== Data excerpts

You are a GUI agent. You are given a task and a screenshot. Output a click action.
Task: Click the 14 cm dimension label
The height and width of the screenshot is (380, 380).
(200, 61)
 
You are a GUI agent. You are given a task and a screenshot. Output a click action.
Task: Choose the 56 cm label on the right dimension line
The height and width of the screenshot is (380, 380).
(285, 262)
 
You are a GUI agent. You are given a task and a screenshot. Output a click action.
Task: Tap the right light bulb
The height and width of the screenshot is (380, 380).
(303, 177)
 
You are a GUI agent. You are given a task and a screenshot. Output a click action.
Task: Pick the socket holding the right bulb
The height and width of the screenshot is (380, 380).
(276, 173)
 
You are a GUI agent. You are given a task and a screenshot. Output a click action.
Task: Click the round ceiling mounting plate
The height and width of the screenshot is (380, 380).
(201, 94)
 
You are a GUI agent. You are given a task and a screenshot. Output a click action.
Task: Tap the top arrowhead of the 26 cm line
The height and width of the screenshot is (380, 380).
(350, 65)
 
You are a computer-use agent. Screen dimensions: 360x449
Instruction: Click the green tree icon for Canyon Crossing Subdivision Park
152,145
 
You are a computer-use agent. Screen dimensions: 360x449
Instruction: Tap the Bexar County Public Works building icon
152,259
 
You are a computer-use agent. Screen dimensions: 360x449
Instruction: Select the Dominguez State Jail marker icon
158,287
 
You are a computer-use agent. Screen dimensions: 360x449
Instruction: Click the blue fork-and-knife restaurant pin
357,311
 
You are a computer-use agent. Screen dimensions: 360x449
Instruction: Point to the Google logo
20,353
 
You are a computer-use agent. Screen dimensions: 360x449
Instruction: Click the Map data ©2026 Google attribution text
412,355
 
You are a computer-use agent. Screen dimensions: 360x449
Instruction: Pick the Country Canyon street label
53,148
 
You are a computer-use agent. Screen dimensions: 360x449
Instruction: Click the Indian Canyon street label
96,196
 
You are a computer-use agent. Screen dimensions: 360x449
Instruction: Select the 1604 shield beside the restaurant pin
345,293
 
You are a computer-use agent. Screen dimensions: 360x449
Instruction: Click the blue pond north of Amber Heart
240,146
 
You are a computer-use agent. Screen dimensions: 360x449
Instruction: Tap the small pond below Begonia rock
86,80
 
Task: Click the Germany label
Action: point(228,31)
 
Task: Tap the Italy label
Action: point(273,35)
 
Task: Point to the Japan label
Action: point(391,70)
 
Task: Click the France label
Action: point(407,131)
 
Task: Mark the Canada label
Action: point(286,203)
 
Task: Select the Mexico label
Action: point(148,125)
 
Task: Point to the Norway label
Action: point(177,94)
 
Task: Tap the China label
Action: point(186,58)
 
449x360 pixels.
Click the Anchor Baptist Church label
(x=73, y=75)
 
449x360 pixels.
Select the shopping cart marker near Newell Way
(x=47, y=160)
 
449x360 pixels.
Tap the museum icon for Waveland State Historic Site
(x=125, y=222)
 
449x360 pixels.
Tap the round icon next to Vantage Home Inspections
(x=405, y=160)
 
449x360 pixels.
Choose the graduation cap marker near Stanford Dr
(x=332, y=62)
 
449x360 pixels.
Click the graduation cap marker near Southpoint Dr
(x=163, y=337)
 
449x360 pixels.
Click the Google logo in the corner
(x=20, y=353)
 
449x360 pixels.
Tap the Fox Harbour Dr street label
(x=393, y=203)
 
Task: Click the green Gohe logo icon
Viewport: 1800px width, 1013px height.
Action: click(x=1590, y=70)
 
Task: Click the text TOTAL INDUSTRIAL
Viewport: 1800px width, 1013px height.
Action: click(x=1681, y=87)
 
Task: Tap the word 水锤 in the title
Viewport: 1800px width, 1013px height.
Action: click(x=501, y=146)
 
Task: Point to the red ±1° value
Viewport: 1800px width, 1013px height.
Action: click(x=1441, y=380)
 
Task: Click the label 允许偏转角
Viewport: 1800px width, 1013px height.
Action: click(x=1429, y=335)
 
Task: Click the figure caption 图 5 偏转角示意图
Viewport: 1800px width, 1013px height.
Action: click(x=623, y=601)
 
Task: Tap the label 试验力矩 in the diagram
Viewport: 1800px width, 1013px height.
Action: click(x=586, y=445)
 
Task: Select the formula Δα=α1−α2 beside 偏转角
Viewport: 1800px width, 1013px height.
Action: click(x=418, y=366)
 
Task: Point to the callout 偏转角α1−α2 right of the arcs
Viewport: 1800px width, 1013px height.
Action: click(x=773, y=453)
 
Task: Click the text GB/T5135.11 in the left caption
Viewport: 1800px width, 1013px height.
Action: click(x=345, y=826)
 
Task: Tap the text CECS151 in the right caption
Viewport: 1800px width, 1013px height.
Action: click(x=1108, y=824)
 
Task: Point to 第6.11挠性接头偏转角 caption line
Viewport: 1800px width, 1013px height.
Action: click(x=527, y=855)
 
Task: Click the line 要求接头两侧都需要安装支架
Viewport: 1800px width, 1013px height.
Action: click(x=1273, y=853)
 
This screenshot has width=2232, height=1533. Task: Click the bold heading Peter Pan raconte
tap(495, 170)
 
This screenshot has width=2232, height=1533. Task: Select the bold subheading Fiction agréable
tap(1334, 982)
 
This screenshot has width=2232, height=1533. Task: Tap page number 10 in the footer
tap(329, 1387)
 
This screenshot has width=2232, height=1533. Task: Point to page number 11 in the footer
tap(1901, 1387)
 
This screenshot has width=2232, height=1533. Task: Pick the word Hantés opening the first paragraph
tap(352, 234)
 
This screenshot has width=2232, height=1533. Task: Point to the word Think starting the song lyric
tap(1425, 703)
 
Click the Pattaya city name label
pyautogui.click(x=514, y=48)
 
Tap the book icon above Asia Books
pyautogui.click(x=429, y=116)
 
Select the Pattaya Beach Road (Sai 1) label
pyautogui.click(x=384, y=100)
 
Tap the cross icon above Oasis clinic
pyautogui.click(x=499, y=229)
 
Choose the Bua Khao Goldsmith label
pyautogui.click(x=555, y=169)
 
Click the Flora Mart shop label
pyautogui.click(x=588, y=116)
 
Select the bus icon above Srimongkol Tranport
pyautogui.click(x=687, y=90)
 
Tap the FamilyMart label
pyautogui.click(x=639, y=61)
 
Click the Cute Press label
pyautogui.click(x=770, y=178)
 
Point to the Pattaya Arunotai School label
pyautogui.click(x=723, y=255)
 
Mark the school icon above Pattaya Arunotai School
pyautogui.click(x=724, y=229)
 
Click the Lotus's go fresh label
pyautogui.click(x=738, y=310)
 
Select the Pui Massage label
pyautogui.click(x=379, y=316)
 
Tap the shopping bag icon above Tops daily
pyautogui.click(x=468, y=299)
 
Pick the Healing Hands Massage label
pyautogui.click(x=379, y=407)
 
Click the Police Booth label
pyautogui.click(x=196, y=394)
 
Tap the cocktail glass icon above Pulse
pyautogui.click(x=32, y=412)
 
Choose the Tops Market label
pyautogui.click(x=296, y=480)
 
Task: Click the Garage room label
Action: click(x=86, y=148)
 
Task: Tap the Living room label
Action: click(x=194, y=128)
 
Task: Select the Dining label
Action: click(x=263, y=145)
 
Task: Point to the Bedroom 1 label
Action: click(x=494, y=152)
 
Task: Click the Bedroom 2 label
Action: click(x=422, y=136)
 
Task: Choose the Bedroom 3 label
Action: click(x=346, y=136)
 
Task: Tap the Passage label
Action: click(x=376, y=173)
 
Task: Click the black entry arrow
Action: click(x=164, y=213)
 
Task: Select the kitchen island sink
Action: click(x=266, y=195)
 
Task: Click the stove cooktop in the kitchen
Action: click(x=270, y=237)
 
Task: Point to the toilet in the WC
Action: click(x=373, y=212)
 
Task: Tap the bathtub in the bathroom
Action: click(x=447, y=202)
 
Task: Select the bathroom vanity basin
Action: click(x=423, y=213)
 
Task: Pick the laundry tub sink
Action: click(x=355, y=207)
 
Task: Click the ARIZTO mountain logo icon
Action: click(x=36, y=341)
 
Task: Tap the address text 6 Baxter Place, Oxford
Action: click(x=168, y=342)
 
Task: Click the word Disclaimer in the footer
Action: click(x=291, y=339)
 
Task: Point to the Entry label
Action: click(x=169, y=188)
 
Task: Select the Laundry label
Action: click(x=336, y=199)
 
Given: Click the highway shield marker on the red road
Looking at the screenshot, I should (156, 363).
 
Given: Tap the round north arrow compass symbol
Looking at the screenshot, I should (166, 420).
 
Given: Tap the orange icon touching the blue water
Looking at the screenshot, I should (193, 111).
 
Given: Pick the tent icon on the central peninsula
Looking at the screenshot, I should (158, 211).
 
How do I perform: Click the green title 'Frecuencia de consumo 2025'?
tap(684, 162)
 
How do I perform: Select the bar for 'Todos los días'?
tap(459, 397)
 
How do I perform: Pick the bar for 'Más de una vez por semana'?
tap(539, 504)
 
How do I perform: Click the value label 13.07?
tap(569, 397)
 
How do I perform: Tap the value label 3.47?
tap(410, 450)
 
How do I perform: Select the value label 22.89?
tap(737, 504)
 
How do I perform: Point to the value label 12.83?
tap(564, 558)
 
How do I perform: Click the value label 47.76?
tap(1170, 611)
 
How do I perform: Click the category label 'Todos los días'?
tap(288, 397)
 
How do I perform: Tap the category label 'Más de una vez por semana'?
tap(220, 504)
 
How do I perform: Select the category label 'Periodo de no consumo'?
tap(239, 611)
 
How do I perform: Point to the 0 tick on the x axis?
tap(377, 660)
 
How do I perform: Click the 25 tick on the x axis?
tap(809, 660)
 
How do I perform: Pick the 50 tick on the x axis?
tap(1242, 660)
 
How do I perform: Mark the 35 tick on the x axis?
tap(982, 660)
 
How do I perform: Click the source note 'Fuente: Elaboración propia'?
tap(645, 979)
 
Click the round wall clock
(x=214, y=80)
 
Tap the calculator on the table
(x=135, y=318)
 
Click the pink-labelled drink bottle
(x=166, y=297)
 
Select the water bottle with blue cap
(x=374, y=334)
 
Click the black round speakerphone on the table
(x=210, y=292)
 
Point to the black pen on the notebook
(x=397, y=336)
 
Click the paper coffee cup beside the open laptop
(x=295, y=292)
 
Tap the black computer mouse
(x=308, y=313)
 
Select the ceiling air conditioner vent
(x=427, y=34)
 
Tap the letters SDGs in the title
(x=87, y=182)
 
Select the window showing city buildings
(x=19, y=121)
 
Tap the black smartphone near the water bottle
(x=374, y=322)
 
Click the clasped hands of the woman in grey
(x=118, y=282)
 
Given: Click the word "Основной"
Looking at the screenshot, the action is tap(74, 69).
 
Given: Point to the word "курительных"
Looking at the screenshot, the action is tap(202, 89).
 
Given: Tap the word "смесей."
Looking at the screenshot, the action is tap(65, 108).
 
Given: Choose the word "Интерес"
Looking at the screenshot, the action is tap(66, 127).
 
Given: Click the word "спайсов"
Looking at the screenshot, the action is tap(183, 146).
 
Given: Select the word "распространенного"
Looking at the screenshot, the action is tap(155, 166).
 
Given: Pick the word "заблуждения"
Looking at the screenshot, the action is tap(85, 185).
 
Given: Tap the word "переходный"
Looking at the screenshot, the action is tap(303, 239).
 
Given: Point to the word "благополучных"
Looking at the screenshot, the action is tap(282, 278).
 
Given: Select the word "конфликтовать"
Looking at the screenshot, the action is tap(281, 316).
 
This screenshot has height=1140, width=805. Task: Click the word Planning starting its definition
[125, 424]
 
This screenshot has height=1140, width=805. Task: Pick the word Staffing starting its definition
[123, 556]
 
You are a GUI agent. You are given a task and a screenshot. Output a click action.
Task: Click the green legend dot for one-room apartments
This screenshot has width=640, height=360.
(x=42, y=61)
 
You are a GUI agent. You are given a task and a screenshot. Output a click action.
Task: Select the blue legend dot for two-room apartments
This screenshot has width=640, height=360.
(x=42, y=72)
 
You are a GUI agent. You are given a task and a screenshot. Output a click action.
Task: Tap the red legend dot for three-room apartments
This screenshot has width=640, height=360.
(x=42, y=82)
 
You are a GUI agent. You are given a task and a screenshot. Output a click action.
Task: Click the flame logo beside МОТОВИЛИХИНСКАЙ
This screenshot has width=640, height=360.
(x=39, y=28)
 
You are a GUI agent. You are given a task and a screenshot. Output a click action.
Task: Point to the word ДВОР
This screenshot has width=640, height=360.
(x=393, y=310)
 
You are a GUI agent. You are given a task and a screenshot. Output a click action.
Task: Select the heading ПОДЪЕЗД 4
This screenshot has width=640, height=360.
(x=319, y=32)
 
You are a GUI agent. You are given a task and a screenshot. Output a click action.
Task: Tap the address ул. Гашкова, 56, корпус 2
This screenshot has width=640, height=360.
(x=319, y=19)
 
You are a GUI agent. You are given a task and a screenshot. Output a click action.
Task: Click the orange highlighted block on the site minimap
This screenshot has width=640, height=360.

====

*Brief*: Reproduce the rows that begin at the line containing "Task: Click the ARIZTO mountain logo icon" and end with the line containing "tap(1170, 611)", substituting "How should I perform" for every "How do I perform" and leaving everything else unchanged.

*Task output*:
Task: Click the ARIZTO mountain logo icon
Action: click(x=36, y=341)
 
Task: Tap the address text 6 Baxter Place, Oxford
Action: click(x=168, y=342)
 
Task: Click the word Disclaimer in the footer
Action: click(x=291, y=339)
 
Task: Point to the Entry label
Action: click(x=169, y=188)
 
Task: Select the Laundry label
Action: click(x=336, y=199)
 
Given: Click the highway shield marker on the red road
Looking at the screenshot, I should (156, 363).
 
Given: Tap the round north arrow compass symbol
Looking at the screenshot, I should (166, 420).
 
Given: Tap the orange icon touching the blue water
Looking at the screenshot, I should (193, 111).
 
Given: Pick the tent icon on the central peninsula
Looking at the screenshot, I should (158, 211).
 
How should I perform: Click the green title 'Frecuencia de consumo 2025'?
tap(684, 162)
 
How should I perform: Select the bar for 'Todos los días'?
tap(459, 397)
 
How should I perform: Pick the bar for 'Más de una vez por semana'?
tap(539, 504)
 
How should I perform: Click the value label 13.07?
tap(569, 397)
 
How should I perform: Tap the value label 3.47?
tap(410, 450)
 
How should I perform: Select the value label 22.89?
tap(737, 504)
 
How should I perform: Point to the value label 12.83?
tap(564, 558)
 
How should I perform: Click the value label 47.76?
tap(1170, 611)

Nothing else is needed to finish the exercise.